Rafferdy’s hand went to his coat pocket, touching the hard, square object within. “I need to see Lord Baydon at once,” he said.

The others exchanged somber looks, and Rafferdy grew alarmed that he was already too late. But that was not the case, for Mr. Baydon said, “I can take you to my father. However, while you may see him, he won’t be able to see you. He is … well, you shall see.”

Minutes later, Mr. Baydon opened the door of a bedchamber. The room was bright and cheerful, for a maid was lighting candles all around against the night. She departed as Rafferdy entered.

“I’m sorry, Rafferdy, but I cannot—” Mr. Baydon’s voice halted as the words caught in his throat. “I will leave you with him,” he said when he regained the capacity for speech, then departed.

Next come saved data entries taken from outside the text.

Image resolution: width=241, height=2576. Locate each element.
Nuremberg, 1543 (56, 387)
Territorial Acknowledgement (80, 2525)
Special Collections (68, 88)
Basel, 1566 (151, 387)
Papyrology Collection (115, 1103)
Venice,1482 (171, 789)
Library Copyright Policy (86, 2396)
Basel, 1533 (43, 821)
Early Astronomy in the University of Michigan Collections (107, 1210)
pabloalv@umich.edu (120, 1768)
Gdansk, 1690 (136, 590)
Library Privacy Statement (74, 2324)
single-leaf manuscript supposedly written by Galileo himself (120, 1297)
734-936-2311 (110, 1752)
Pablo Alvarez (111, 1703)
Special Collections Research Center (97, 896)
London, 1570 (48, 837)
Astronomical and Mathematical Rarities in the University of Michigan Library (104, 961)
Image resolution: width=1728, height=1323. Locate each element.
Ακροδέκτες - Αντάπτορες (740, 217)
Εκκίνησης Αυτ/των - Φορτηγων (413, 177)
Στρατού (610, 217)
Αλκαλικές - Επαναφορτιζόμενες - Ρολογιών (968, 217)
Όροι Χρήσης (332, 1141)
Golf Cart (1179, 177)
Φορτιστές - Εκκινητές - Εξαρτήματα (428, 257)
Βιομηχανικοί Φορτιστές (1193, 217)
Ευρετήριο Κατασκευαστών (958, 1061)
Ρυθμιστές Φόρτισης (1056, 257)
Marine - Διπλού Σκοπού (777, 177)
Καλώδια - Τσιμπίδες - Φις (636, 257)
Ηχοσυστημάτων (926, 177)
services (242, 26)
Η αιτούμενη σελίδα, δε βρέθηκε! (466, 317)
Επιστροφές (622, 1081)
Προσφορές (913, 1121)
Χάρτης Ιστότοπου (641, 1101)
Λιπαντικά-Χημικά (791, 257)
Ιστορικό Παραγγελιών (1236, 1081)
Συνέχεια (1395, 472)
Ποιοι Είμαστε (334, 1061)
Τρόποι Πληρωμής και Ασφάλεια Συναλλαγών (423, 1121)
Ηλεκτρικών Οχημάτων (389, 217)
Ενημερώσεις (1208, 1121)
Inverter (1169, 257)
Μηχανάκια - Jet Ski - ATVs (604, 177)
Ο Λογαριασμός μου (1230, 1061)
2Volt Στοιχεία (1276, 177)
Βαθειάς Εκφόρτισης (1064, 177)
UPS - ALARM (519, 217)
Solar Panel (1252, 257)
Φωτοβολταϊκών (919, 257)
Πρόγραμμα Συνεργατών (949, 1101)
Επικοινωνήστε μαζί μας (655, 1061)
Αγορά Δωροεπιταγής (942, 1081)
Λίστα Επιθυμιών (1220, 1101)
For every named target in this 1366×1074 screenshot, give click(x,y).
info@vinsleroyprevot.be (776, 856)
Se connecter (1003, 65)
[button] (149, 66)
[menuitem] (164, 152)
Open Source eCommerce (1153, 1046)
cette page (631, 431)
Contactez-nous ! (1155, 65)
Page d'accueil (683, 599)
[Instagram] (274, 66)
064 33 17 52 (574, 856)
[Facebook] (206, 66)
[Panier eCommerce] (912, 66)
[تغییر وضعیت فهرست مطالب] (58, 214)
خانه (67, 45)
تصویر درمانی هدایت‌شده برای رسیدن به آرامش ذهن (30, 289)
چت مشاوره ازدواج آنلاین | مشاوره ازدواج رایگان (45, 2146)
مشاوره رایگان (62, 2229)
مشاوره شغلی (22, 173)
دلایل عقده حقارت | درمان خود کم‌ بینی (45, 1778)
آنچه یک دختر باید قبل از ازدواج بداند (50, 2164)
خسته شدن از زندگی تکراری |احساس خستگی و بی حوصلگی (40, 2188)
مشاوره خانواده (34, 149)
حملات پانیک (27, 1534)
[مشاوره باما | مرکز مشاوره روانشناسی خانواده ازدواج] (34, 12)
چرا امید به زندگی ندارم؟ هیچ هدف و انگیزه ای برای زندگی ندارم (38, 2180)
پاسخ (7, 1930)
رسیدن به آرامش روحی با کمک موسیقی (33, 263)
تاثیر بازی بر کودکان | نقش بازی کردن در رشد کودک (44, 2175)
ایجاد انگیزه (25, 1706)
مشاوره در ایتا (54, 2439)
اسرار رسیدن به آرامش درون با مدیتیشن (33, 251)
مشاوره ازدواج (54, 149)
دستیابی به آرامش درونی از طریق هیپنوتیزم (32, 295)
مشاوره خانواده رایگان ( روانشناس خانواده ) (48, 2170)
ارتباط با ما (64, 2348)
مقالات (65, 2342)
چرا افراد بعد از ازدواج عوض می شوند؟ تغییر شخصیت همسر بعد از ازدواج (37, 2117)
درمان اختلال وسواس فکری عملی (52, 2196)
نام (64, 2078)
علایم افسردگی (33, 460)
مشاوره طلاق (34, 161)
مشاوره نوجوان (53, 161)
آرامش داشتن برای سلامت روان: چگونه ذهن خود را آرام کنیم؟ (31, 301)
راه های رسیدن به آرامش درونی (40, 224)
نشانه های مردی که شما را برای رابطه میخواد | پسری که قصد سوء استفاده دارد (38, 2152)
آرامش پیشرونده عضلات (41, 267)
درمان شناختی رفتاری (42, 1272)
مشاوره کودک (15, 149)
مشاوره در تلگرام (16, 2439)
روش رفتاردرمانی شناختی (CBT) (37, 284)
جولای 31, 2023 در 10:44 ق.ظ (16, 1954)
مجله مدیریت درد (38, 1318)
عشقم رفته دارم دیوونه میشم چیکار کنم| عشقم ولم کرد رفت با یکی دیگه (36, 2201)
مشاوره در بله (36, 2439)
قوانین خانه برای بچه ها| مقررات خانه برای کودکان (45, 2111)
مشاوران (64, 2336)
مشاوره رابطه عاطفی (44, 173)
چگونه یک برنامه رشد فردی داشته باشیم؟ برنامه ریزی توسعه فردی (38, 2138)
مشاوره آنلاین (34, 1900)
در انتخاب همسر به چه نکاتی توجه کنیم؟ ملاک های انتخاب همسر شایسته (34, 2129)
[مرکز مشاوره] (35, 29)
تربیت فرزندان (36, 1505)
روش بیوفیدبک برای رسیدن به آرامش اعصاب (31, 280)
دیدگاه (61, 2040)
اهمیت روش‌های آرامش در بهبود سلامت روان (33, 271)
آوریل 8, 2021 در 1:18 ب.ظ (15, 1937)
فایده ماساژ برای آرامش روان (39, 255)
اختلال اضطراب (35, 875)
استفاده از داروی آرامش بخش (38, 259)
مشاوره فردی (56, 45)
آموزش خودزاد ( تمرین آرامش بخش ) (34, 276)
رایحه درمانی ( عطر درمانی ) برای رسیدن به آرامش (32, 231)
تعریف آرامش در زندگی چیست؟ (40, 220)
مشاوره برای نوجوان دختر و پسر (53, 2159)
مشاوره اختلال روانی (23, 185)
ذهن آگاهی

As Rafferdy approached the bed, he understood Mr. Baydon’s reluctance to enter. All that was visible of Lord Baydon was his head, for the rest of him was covered in blankets. Though for the way the covers laid almost flat on the bed, it seemed there was hardly anything at all beneath them. That part of him which was exposed bore little resemblance to the Lord Baydon Rafferdy knew. The gray mustache was familiar, but the rest was all yellowed, shriveled flesh stretched over sharp bones.

Rafferdy felt a pang in his chest, then forced himself to draw closer. Lord Baydon’s eyes were shut, but his faint, rattling breaths were audible.

“It’s too much, sir,” Rafferdy said, his own voice becoming choked now. “They asked too much of you.”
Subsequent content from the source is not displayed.